Work to be completed:
Count the lines in the items below that contain the string "center", treating uppercase and lowercase as different. Reply with the number alone.

*** Opening Supplied material ***

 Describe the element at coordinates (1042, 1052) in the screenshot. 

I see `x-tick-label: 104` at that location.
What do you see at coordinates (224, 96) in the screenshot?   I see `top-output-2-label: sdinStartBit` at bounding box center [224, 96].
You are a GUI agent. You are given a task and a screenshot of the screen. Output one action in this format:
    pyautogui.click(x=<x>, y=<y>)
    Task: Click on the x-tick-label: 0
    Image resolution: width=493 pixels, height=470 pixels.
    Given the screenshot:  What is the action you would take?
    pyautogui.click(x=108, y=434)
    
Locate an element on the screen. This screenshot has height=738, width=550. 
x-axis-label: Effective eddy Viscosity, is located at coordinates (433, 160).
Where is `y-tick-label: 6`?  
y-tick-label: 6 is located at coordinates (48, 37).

*** Closing Supplied material ***
*** Opening Supplied material ***

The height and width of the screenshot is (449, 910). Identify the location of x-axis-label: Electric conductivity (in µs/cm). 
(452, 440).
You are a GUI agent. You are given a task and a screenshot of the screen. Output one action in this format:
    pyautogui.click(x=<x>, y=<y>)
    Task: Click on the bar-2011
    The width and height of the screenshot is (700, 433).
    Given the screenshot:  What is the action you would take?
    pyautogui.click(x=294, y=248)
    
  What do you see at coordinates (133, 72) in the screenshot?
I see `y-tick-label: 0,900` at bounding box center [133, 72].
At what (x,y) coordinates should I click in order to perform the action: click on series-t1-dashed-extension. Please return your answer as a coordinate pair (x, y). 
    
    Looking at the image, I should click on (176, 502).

*** Closing Supplied material ***

Written solution:
2